I’ve tried using an LLM for coding - specifically Copilot for vscode. About 4 out of 10 times it will accurately generate code - which means I spend more time troubleshooting, correcting, and validating what it generates instead of actually writing code.
Like all tools, it is good for some things and not others.
“Make me an OS to replace Windows” is going to fail “Tell me the terminal command to rename a file” will succeed.
It’s up to the user to apply the tool in a way that it is useful. A person simply saying ‘My hammer is terrible at making screw holes’ doesn’t mean that the hammer is a bad tool, it tells you the user is an idiot.
I’ve tried using an LLM for coding - specifically Copilot for vscode. About 4 out of 10 times it will accurately generate code - which means I spend more time troubleshooting, correcting, and validating what it generates instead of actually writing code.
I feel like it’s not that bad if you use it for small things, like single lines instead of blocks of code, like a glorified auto complete.
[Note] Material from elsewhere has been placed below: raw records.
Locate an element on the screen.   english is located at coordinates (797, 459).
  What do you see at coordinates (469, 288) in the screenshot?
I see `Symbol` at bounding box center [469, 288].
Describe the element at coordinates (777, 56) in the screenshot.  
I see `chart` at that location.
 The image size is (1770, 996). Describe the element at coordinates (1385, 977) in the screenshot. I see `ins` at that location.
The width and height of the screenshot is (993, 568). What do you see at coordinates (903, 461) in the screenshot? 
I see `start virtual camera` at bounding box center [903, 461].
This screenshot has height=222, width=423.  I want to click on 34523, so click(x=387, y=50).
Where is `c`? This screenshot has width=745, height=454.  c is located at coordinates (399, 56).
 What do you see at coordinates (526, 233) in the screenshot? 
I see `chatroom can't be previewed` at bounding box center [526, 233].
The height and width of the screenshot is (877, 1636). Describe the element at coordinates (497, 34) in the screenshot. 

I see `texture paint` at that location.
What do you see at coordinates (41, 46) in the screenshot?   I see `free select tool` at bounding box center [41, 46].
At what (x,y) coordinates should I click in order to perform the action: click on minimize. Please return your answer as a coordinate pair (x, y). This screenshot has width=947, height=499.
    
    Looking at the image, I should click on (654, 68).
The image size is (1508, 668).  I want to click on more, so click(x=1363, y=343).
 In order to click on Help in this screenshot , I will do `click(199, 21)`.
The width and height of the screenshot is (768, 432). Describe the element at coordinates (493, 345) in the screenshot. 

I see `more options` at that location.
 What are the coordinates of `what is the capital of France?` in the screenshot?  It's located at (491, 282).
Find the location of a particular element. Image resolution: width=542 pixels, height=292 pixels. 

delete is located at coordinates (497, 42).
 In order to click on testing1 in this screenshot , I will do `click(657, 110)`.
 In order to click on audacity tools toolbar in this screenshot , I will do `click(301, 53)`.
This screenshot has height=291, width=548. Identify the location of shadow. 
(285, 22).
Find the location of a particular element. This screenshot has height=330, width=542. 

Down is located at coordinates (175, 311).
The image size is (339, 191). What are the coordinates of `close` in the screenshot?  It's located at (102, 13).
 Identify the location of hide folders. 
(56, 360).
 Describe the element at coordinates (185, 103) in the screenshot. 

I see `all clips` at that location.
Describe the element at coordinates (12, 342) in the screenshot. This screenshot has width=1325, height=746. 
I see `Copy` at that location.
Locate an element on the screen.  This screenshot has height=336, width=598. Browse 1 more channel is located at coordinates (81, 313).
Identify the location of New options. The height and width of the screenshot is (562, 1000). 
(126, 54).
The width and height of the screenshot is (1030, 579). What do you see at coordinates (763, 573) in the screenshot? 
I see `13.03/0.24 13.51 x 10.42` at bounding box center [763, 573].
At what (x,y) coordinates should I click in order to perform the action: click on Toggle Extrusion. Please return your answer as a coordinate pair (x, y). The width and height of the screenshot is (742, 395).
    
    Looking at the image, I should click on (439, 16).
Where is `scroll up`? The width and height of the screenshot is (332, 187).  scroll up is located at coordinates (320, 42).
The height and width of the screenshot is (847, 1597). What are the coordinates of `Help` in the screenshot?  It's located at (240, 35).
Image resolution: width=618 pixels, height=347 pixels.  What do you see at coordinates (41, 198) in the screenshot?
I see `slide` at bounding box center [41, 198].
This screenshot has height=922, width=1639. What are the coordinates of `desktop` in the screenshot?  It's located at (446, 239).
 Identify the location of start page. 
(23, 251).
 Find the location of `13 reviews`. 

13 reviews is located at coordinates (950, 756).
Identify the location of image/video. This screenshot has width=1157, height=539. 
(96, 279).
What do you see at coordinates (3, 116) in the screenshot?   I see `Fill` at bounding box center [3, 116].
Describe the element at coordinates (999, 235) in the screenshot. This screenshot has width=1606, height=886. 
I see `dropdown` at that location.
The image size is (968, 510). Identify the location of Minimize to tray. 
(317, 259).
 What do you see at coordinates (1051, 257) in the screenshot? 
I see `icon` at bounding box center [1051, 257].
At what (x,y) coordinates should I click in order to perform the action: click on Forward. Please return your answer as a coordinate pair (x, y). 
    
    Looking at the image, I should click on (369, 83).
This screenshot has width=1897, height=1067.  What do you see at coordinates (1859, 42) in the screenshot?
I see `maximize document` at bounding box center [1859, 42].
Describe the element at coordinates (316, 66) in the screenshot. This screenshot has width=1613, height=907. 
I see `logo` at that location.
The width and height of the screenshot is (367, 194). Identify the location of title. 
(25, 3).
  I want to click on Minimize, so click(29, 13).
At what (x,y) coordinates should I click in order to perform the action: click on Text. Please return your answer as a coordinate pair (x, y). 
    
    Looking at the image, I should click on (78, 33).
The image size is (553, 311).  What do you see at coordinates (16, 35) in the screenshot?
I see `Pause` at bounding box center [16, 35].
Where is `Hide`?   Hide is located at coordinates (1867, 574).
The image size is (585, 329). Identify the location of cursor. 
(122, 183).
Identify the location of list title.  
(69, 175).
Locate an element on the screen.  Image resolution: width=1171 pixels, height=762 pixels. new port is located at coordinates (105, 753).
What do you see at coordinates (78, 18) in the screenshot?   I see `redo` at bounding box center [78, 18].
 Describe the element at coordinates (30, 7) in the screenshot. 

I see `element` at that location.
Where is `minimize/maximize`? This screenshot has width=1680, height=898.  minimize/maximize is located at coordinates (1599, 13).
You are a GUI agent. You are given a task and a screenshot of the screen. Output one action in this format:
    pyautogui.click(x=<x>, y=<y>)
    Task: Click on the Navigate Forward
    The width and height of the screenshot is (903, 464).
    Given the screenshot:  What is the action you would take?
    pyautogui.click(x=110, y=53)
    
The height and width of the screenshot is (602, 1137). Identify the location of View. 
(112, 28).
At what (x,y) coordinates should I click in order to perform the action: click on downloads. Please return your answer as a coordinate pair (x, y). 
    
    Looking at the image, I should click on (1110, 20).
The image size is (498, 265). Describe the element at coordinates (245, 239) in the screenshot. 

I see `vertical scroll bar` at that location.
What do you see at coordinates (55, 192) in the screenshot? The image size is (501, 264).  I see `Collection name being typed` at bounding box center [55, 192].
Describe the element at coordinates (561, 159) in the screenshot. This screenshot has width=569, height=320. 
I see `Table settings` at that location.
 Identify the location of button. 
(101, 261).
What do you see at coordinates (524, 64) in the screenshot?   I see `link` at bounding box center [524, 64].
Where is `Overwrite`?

Sometimes it’s nice to not use it though because it can feel distracting.
truly who could have predicted that a glorified autocomplete program is best at performing autocompletion
seriously the world needs to stop calling it “AI”, it IS just autocomplete!
Apparently Claude sonnet 3.7 is the best one for coding
I like using gpt to generate powershell scripts, surprisingly its pretty good at that. It is a small task so unlikely to go off in the deepend.
Like all tools, it is good for some things and not others.
“Make me an OS to replace Windows” is going to fail “Tell me the terminal command to rename a file” will succeed.
It’s up to the user to apply the tool in a way that it is useful. A person simply saying ‘My hammer is terrible at making screw holes’ doesn’t mean that the hammer is a bad tool, it tells you the user is an idiot.